# Dive into Abusive Language with Snorkel

Author: BingYune Chen 
<br>
Updated: 2021-08-02
<br><br>
Unlabeled Data is provided by [Twitter Archive](https://archive.org/details/twitterstream) 

----------

We use the collection of JSON grabbed from the general Twitter stream. The data is from the "Spritzer" version of the stream, which includes the a light and shallow Twitter grab. The data is provided for the purposes of research, history, testing, and memory.

In [None]:
# Imorts and setup for Google Colab 

# Mount Google Drive
from google.colab import drive ## module to use Google Drive with Python
drive.mount('/content/drive') ## mount to access contents

# Install python libraries
! pip install spacy-langdetect --quiet
! pip install -U pip setuptools wheel --quiet
! pip install -U spacy --quiet
! python -m spacy download en_core_web_sm --quiet
## use 'en_core_web_trf' for slower, more accurate pipeline

In [None]:
# Check GPU status on Google Colab
gpu_info = !nvidia-smi
gpu_info = '\n'.join(gpu_info)
if gpu_info.find('failed') >= 0:
  print('Select the Runtime > "Change runtime type" menu to enable a GPU accelerator, ')
  print('and then re-execute this cell.')
else:
  print(gpu_info)

In [None]:
# Download the compressed files for dates 2020 Jan to Jun (.tar)
for m in ['01', '02', '03', '04', '05', '06']: 
## '01' - all, '02' - 10d, '03' - 12d, '04' - none, '05' - 7d, '06' - none
    for d in range(1, 31 + 1):

        if d < 10:
            file_num = '0' + str(d)
        else:
            file_num = d

        try:
            ! wget https://archive.org/download/archiveteam-twitter-stream-2020-{m}/twitter_stream_2020_{m}_{file_num}.tar
        except:
            pass


In [None]:
# Unzip the compressed files for dates 2020 Jan to Jun (.tar)
for m in ['01', '02', '03', '04', '05', '06']: ## months

    print('Starting month {}...'.format(m))
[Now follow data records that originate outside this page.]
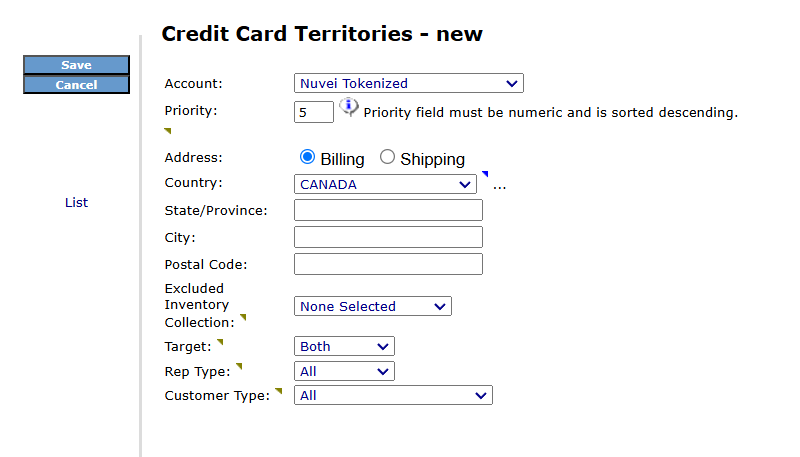Screen dimensions: 800x457
Task: Open the Customer Type dropdown
Action: (x=393, y=396)
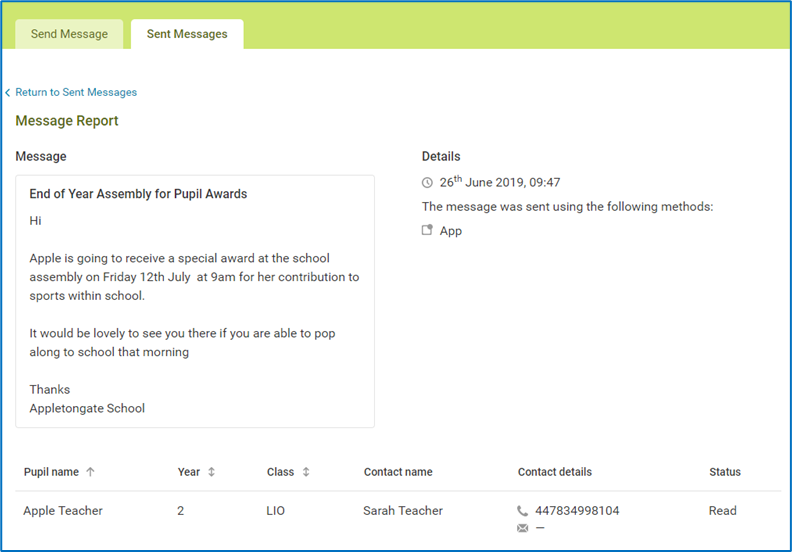Screen dimensions: 792x552
Task: Click contact name Sarah Teacher
Action: pos(403,511)
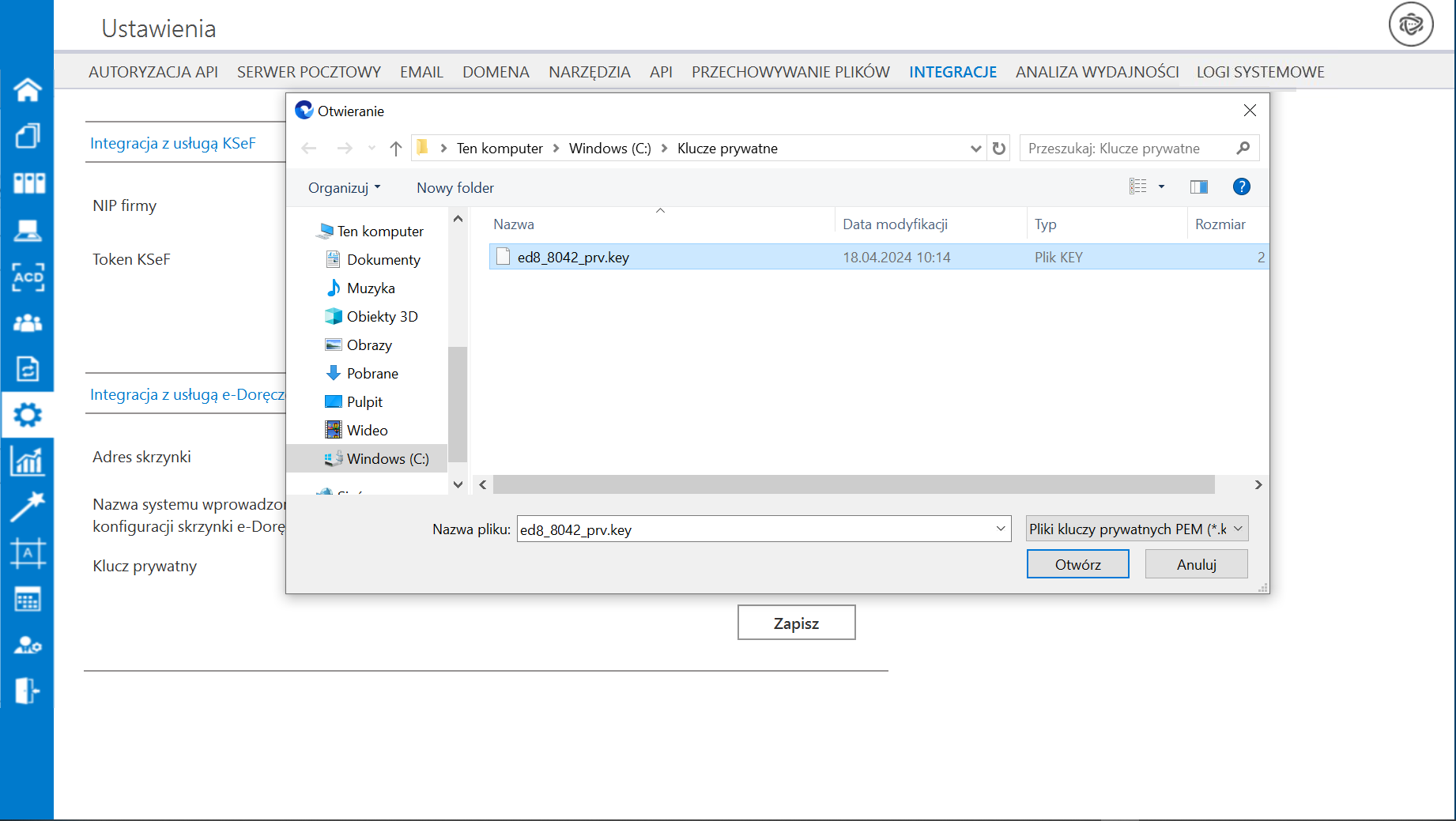Viewport: 1456px width, 821px height.
Task: Go up one folder level
Action: [x=396, y=149]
    for d in range(1, 31 + 1): ## days 31 + 1

        if d < 10:
            day_num = '0' + str(d)
        else:
            day_num = d

        print('Starting day {}...'.format(day_num))

        try:
            print('Extracting file...twitter_stream_2020_{}_{}.tar'.format(m, day_num))

            temp_tar = tarfile.open('twitter_stream_2020_{}_{}.tar'.format(m, day_num))
            temp_tar.extractall('./2020_q1q2')
            temp_tar.close()
        except:
            pass

In [None]:
# Download the compressed files for dates 2020 Jul to Dec (.zip)
for m in ['07', '08', '09', '10', '11', '12']: # all

    for d in range(1, 31 + 1):

        if d < 10:
            file_num = '0' + str(d)
        else:
            file_num = d

        try:
            ! wget https://archive.org/download/archiveteam-twitter-stream-2020-{m}/twitter-stream-2020-{m}-{file_num}.zip
        except:
            pass

In [None]:
# Unzip the compressed file for dates 2020 Jul to Dec (.zip)
for m in ['07', '08', '09', '10', '11', '12']: ## months 

    print('Starting month {}...'.format(m))

    for d in range(1, 31 + 1): ## days 31 + 1

        if d < 10:
            day_num = '0' + str(d)
        else:
            day_num = d

        print('Starting day {}...'.format(day_num))

        try:
            ! unzip twitter-stream-2020-{m}-{day_num}.zip
        except:
            pass

In [None]:
# Read tar files
import tarfile

# Imports for data and plotting
import pandas as pd
import numpy as np

# Imports for spaCy preprocessing
from spacy_langdetect import LanguageDetector
from spacy.language import Language
import spacy

nlp = spacy.load('en_core_web_sm')  

def create_lang_detector(nlp, name):
    return LanguageDetector()

Language.factory("language_detector", func=create_lang_detector)

nlp.add_pipe('language_detector', last=True) 

In [None]:
# Filter tweets for English for 2020-10-31 
for m in ['10']: ## months '07', '08', '09', '10', '11', '12' 

    print('Starting month {}...'.format(m))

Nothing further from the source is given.